Towards bridging biogeochemical and fish-production models

Abstract

The paper presents a theoretical approach to formulate a model which comprises the full food web. The lower part of the food web is represented by a biogeochemical model which interacts explicitly with a fish-production model. The fish-production model component builds on existing theories but was substantially reformulated in order to facilitate the model coupling. The dynamics of the fish-production model is basically driven by the predator–prey interaction. We use the example of the Baltic Sea, which has a relatively simple foodweb structure. The fish biomass is dominated by three groups, sprat, herring and cod, which represent about 80% of fish biomass in the Baltic. The zooplanktivors sprat and herring are eaten by cod. In this paper we start the construction of the model as a simple box system, which can be considered as an isolated water column of 10 × 10 km 2 times the water depth in the central Bornholm basin of the Baltic Sea.
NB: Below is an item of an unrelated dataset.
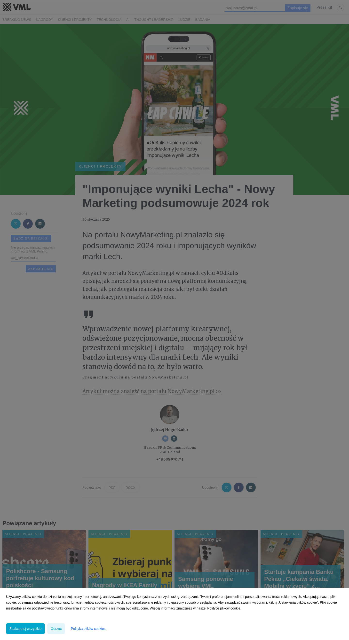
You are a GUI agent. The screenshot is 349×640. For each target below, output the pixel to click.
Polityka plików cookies (88, 629)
The stepwise building up of the model is illustrated by example simulations, which allow to assess the consistence of the theoretical approach and the choices of parameters. As last step we introduce a simple biogeochemical model and link it with the fish model. The resulting model system is strictly mass conserving without unspecified sources of food or so. We conduct experiments with the model system and show that it can reproduce features such as interannual variation in fish catches and trophic cascades.